[Records provided]
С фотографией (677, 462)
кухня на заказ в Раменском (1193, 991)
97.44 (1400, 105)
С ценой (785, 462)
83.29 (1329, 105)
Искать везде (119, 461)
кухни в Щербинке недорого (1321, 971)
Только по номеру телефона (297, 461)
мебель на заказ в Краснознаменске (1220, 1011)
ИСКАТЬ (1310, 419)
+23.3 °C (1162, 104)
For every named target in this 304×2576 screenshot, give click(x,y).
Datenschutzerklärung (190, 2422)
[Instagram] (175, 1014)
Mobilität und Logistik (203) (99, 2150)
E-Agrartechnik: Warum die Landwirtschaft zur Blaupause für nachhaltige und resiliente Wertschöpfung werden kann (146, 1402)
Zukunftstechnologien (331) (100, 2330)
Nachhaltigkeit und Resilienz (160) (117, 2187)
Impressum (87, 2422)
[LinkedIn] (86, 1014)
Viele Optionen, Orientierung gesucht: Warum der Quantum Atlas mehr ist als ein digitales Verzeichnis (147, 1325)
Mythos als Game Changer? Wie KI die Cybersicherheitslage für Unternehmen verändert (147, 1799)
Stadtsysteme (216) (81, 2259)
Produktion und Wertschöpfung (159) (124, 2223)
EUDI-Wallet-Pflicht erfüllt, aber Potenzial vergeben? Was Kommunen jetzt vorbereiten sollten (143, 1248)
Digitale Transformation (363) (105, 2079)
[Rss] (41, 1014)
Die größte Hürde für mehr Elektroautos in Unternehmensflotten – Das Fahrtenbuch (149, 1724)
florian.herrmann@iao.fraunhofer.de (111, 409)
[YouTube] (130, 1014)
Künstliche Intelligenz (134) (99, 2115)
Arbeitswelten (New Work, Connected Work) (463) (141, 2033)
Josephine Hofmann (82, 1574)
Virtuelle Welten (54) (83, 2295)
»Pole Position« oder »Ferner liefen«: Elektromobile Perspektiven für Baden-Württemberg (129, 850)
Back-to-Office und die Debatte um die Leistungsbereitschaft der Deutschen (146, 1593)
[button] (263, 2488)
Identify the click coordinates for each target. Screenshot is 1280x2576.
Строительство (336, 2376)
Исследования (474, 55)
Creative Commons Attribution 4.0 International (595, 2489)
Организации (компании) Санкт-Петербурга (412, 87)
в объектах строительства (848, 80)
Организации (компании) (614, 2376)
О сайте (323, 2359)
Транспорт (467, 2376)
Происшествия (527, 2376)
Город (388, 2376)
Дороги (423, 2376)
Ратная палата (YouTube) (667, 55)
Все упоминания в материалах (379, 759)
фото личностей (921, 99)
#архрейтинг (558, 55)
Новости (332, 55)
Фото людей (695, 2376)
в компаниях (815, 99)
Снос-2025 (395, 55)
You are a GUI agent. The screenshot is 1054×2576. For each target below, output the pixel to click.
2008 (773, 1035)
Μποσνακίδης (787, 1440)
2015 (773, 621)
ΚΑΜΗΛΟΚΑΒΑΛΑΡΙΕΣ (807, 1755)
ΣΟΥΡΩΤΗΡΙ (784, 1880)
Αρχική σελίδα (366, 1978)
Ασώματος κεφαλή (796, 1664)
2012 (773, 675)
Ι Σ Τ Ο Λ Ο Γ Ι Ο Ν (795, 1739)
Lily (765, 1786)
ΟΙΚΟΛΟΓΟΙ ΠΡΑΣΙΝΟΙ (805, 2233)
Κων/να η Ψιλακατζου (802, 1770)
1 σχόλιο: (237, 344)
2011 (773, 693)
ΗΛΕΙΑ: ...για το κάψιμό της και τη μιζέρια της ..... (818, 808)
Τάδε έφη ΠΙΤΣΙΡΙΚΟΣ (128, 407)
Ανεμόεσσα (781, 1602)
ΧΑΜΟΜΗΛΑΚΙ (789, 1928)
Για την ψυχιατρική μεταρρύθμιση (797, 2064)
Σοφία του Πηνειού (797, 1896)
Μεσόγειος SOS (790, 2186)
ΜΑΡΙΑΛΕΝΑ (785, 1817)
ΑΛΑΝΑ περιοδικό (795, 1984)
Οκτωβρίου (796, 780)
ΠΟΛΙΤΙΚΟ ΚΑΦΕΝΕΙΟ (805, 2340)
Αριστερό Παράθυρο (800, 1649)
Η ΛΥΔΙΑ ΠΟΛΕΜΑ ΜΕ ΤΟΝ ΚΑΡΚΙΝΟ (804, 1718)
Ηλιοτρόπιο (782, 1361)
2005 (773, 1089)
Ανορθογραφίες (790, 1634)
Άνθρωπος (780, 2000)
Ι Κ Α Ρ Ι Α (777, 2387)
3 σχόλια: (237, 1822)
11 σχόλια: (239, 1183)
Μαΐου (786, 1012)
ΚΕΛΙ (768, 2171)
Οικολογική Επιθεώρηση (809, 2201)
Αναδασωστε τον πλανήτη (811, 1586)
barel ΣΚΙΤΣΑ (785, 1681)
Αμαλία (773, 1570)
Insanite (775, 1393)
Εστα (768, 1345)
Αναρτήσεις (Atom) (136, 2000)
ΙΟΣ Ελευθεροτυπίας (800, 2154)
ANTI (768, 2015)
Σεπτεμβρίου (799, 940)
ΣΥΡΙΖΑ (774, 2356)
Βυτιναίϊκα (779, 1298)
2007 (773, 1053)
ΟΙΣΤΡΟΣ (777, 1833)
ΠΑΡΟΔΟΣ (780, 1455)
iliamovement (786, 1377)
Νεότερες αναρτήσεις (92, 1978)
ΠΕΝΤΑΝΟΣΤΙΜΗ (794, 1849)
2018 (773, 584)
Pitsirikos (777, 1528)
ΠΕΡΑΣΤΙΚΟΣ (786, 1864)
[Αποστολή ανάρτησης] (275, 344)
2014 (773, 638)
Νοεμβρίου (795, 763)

[What to produce] Using the records above, restate word for word the lines from the one with "[Instagram] (175, 1014)" through the one with "[LinkedIn] (86, 1014)", both included.

[Exercise solution]
[Instagram] (175, 1014)
Mobilität und Logistik (203) (99, 2150)
E-Agrartechnik: Warum die Landwirtschaft zur Blaupause für nachhaltige und resiliente Wertschöpfung werden kann (146, 1402)
Zukunftstechnologien (331) (100, 2330)
Nachhaltigkeit und Resilienz (160) (117, 2187)
Impressum (87, 2422)
[LinkedIn] (86, 1014)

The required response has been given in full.